Pourquoi avoir synthétisé 150 sources scientifiques, juridiques, ainsi que des articles de presse dans votre rapport « Notre avenir s’appelle forêt » ?
Reforest’Action a pour vocation de restaurer les forêts dégradées et de pérenniser l’ensemble de leurs services écosystémiques. Pour que notre engagement soit pertinent, nous avons travaillé pendant près de deux ans sur l’impact des dérèglements environnementaux comme le réchauffement climatique ou les dynamiques des attaques d’insectes… mais aussi sur le rôle social de la forêt et les enjeux économiques.
Comment est constitué le comité de relecture ?
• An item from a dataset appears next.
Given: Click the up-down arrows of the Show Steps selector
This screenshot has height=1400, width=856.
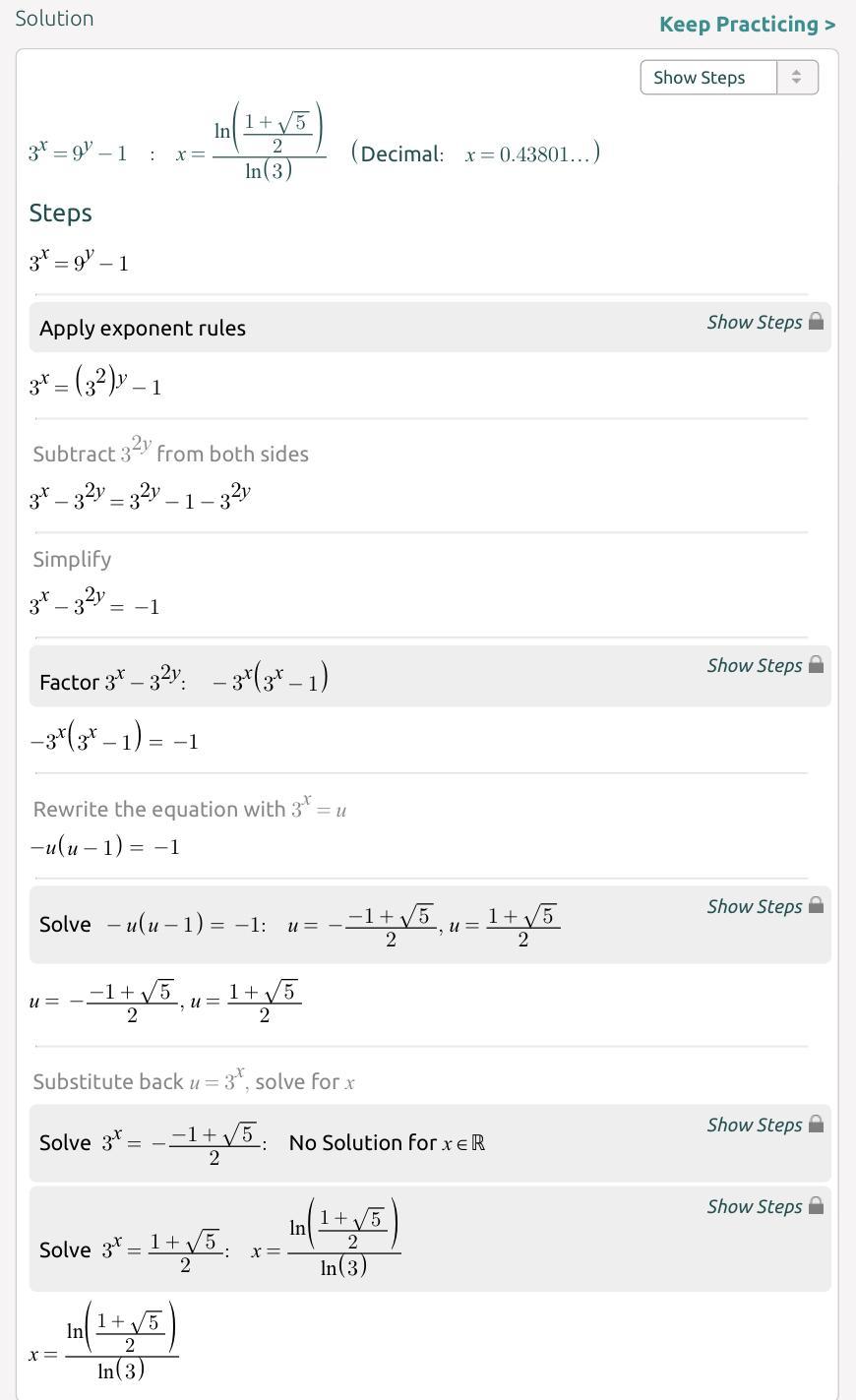Looking at the screenshot, I should tap(797, 78).
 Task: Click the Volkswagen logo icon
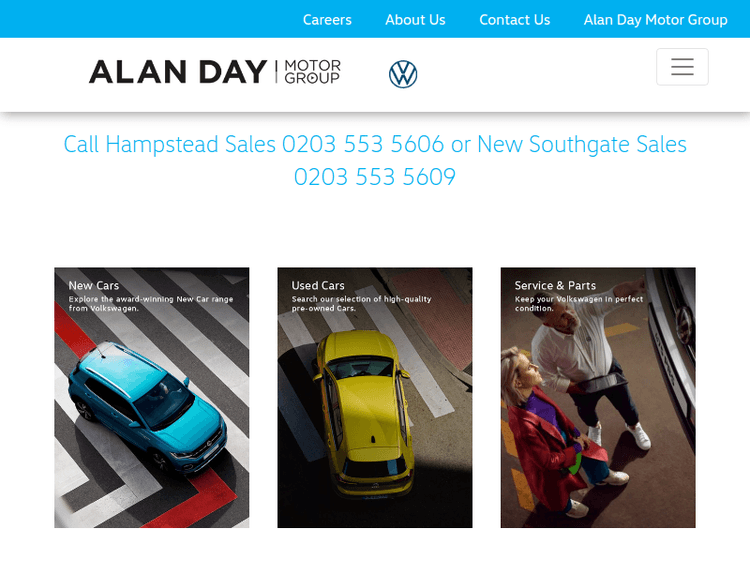403,74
Nous avons sollicité des spécialistes afin d’apporter différents regards sur notre rapport. Ce comité comprend des experts forestiers, des scientifiques, des industriels du bois, des professionnels de la gestion durable des forêts et des membres d’associations environnementales. Ce qui nous a semblé important, c’est d’avoir des points de vue différents sur notre analyse. Les membres du comité ne sont pas forcément en phase avec l’ensemble de nos conclusions. C’est un échange.
Le début du rapport est très alarmiste. Quelles menaces pèsent sur la forêt ?
Cette analyse à 360 degrés présente les multiples facteurs de risque. S’il est difficile d’extraire un chiffre précis, les évolutions de températures et de précipitations attendues à horizon 2100 en Europe pourraient déprécier, en l’absence de mesures efficaces, de 14 % à 50 % la valeur des forêts européennes. Il y a un double phénomène. D’une part, l’intensité et le nombre d’aléas risquent d’augmenter en raison du changement climatique et de pressions biotiques, comme la hausse continue du nombre d’insectes exotiques en France. D’autre part, la surface forestière grandit, mais pas forcément avec le niveau de qualité attendue. La forêt pourrait donc avoir de plus en plus de mal à récupérer après ces épisodes de pressions qui peuvent par ailleurs se combiner : sécheresse, tempête, ravageurs….
Comment améliorer ses défenses ?
Les études scientifiques démontrent que la diversité des essences d’arbres est une alliée. Les massifs mono-essences ont certains atouts, notamment leur exploitabilité, mais bien souvent les peuplements dotés de plusieurs essences fournissent davantage de services écosystémiques (production de bois, stockage CO2…) et sont plus résistants aux aléas. Les forêts mono-spécifiques et diversifiées sont toutes deux pertinentes. Cependant, la meilleure assurance-vie de la forêt réside dans sa diversité.
Est-ce applicable aux Landes ?
Notre vision est pragmatique et locale. Les principes du Socle Commun de Multifonctionnalité qui orientent notre modèle donnent une aide précieuse aux reboiseurs. Leur mise en œuvre sur le terrain doit s’effectuer au cas par cas selon les réalités du terrain. Il est difficile de varier les essences dans les Landes où seul le pin maritime pousse dans de bonnes conditions. Mais pourquoi ne pas planter des haies composées de chêne et de bouleau ? Ces ceintures diversifiées forment un rempart végétal en cas d’attaques d’insectes.
Vous évoquez le socle commun de multi-fonctionnalité. Pouvez-vous décrire ce concept avec plus de précision ?
C’est un ensemble de principes applicables lors de la plantation ou de la régénération d’un peuplement d’arbres, destiné à créer les conditions d’une croissance durable dans le respect des écosystèmes. La forêt rend des services sociétaux, environnementaux, économiques… Le Socle comporte six principes, dont trois sont envisageables à court terme : diversité des essences, maintien d’une partie du bois mort et préservation du CO2 des sols. Cela complète le plan simple de gestion (PSG), document de référence des propriétaires et exploitants forestiers.
Comment tisser le lien entre la forêt et les citadins ?
Il est difficile d’interdire les promenades en forêt aux urbains. Ils viennent pour se ressourcer sans avoir conscience d’être dans une propriété privée lorsque c’est le cas. En mars 2019, « Mois de la forêt », nous organiserons une campagne de sensibilisation à la forêt avec des partenaires entreprises et associations tels que France Nature Environnement et Leroy Merlin. Il faut créer des rencontres entre propriétaires et randonneurs pour évoquer notamment le rôle économique de la forêt et la nécessité de la coupe dans le cadre d’une gestion durable.